Take it Slow
And Make It Count, Stop Experiment for a While: My Writing Therapy Day 23
I was intending to fast yesterday, but later I ended up binging at the Library Cafe and later I went for a good food at a favourite food place of mine. I was quite surprised that the people there recognise me. Its funny though, but every place I go, the first thing I do is to taste food all the restaurants nearby, and become familiar with them.
Anyways I have forgiven myself for what happened yesterday, I cannot change it, I weighted myself this morning and much harm is not done, only gained 400 milligrams which I can easily reduce with an intense workout.
Another interesting thing I learned yesterday, my blues start from when I go drowsy or lay down in the middle of the day or when I am not sleeping. So, I need to stop myself at any cost to go drowsy or go to bed.
I am back on my regular diet from today. Three priorities for each day kind of making things messy and not achievable. I have readjusted my goal system to one top goal and two supporting goals — such as creating the best body and best home -auxiliary cause they will be supporting and never ending, and creating the best IELTS Score primary, and do something in that direction everyday.

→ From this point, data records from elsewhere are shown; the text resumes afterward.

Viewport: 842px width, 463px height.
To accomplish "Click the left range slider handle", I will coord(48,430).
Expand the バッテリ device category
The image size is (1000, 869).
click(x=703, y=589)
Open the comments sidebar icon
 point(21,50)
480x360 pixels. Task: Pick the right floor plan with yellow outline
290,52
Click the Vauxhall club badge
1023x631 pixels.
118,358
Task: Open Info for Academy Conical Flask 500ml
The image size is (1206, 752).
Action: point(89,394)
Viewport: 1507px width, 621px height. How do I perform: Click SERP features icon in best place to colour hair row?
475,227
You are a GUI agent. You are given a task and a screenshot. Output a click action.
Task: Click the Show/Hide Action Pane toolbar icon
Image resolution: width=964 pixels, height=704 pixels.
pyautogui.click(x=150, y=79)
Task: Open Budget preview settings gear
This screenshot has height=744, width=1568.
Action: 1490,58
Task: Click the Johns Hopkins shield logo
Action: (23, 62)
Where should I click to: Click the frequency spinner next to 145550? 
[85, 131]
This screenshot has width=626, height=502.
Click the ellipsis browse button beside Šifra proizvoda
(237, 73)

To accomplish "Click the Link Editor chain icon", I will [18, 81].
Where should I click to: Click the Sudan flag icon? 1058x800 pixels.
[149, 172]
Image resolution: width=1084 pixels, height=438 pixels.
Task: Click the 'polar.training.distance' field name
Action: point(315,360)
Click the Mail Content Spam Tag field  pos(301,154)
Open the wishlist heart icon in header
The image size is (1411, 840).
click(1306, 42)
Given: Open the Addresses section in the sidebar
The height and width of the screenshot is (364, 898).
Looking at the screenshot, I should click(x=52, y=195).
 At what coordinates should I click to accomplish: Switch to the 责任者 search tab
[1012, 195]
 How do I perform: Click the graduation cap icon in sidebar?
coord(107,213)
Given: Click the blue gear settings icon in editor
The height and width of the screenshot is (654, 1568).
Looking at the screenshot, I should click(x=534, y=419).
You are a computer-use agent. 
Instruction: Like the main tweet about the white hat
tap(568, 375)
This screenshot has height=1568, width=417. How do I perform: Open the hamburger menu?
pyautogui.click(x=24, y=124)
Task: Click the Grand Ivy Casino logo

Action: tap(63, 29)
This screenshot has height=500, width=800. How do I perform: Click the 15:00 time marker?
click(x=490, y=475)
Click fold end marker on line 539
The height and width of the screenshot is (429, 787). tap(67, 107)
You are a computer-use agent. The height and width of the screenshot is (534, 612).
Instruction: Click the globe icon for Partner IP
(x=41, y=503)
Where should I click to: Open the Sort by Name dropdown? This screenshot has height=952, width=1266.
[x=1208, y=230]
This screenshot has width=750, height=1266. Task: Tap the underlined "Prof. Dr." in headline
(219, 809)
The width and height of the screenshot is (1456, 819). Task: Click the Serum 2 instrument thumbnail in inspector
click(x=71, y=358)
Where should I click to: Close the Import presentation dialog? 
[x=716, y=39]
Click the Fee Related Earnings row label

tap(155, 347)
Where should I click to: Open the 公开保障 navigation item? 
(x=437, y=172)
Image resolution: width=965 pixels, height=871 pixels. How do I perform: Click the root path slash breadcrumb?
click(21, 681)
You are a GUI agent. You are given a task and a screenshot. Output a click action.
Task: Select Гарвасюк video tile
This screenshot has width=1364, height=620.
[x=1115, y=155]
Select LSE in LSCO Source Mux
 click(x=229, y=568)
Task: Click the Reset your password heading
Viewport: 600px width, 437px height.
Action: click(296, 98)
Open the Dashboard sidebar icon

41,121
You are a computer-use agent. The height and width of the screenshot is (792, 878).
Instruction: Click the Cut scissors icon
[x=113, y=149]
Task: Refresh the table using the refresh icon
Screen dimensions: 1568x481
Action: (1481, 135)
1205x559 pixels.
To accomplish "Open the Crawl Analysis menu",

And make a balance between testing time and preparation time, but what I observed from last few days, taking one mock each day helps me to develop strategies of my own to tackle each section like gym, showing up everyday, someday I am good at some sections and bad at others. But generally I develop strategies to finish it all.
Whatever, in the final exam, I may end up being good at some and bad at others, so it doesn’t really matter. It matters, is showing up and doing the work continuously and not losing hope — -
There will be a better future and something that will be better or even with Now- that’s what I can come with my Optimist self.